┌─ EXCERPTED TEXT

Walter Gloshinski pulls a pizza out of the oven at Smiling With Hope Pizzeria.

Smiling With Hope Pizza

Small Reno Pizza Shop Gets Shout-Out from White House

Walter Gloshinski of Smiling With Hope Pizza penned an op-ed piece about the president's plan for small businesses, and the White House took notice.

  • At Smiling With Hope Pizza, Walter Gloshinski and his wife, Judy, have been creating jobs and teaching work skills to people with disabilities since 2016.
  • In a press release, the White House shared Gloshinski’s recent op-ed piece about President Biden’s economic plan and its benefits to small businesses.

Related: Smiling With Hope Claims Top Spot in Yelp’s Pizzeria Rankings

As the co-owner of Smiling With Hope Pizza in Reno, Nevada, Walter Gloshinski is a job creator in the best sense of the expression. The master pizzaiolo employs and trains people who ordinarily can’t get work anywhere else: those with physical and mental disabilities. So when he penned an op-ed piece for the Reno Gazette Journal earlier this month, it made an impact, reaching all the way up to the White House.

In the September 1 article, Gloshinski stated his support for President Biden’s Build Back Better plan aimed at helping small businesses get a leg up on big corporations. In return, the White House put out a press release about the op-ed piece on its website the next day, along with a link to the piece.

└─

→ **PROBLEM 1**: From the entries, copy out word for word the lines from the one containing "You are a computer-use" through the one containing "tap(1113, 212)", both included.

┌─ DATA LINES

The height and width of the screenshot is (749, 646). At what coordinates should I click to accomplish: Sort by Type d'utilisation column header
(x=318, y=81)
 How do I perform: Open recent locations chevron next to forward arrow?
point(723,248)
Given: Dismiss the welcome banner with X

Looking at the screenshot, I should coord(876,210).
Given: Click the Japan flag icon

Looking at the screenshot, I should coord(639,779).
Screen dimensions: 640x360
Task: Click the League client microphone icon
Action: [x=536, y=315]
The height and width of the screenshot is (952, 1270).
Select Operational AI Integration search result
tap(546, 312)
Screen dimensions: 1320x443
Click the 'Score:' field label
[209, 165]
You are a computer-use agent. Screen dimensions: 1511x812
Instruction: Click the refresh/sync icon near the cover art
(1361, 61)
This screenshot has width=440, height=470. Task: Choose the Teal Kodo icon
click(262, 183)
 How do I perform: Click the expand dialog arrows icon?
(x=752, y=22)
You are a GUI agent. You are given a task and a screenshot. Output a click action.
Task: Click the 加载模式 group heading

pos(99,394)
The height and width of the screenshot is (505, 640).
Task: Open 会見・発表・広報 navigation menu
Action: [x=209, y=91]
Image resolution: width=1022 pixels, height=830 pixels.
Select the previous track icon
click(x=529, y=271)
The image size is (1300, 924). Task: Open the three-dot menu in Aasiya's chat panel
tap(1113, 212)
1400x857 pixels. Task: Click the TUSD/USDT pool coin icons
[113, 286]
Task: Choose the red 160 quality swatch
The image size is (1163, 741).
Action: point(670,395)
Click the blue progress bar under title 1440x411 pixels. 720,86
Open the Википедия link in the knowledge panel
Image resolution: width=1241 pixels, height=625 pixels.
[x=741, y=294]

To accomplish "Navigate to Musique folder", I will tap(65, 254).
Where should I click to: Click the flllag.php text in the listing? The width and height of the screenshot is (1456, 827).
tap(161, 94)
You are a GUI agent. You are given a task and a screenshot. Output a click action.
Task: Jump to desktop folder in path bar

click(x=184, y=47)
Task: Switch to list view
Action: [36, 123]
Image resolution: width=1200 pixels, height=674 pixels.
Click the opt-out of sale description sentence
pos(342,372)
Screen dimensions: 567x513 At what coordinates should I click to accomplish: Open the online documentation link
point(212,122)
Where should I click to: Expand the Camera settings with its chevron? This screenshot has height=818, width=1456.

└─

→ **PROBLEM 2**: Pick up the article about the Reno pizza shop where it stops and keep writing.

→ **RIGHT ANSWER 1**:
You are a computer-use agent. Screen dimensions: 1511x812
Instruction: Click the refresh/sync icon near the cover art
(1361, 61)
This screenshot has width=440, height=470. Task: Choose the Teal Kodo icon
click(262, 183)
 How do I perform: Click the expand dialog arrows icon?
(x=752, y=22)
You are a GUI agent. You are given a task and a screenshot. Output a click action.
Task: Click the 加载模式 group heading

pos(99,394)
The height and width of the screenshot is (505, 640).
Task: Open 会見・発表・広報 navigation menu
Action: [x=209, y=91]
Image resolution: width=1022 pixels, height=830 pixels.
Select the previous track icon
click(x=529, y=271)
The image size is (1300, 924). Task: Open the three-dot menu in Aasiya's chat panel
tap(1113, 212)

→ **RIGHT ANSWER 2**:
“It is pretty crazy to think our little pizzeria made it to the president,” Gloshinski said in a Facebook post.

Gloshinski and his wife, Judy, opened Smiling With Hope in 2016. Prior to that, Gloshinski operated the Smiling With Hope Bakery at Newark High School in Newark, Ohio, offering students with disabilities a chance to learn entry-level skills, including pizza-making, that could help them in their post-graduation job search. During that period, Gloshinski, who was also a special education teacher, was featured in the May 2014 issue of PMQ Pizza Magazine.

In 2019, Business Insider ranked Smiling With Hope as the country’s No. 1 pizzeria “you need to visit in your lifetime,” based on Yelp ratings.

In the op-ed piece for the Reno Gazette-Journal, Gloshinski described his pizza shop as “small but mighty,” noting, “We’re old school. We don’t have a computer system; people call in their orders, and my wife writes everything down. It’s a small operation but one that has made a big impact in our community.”

“Small businesses like mine are everything in America,” he wrote. “You can’t count on Amazon to remember your granddaughter’s name or your favorite pizza order. But you can trust small businesses to care about your community.”

He noted that about 30 percent of Smiling With Hope employees have disabilities. “Over decades of working with disabled folks, I have seen how often they are treated as afterthoughts in our country. A lot of people believe that individuals with disabilities don’t make good employees. They’re wrong. As with anyone else, you have to provide disabled folks with the right environment for success.”

Gloshinski lamented the decline of small businesses in a country that has become dominated by big-box stores and multinational corporations with no vested interest in hometown communities. “It seems as if our approach to business—local and family-focused—is going extinct,” he wrote. “Huge corporations have gotten the government to rig things more and more their way. Just look around and see how many mom-and-pop shops have been replaced by cookie-cutter chains.”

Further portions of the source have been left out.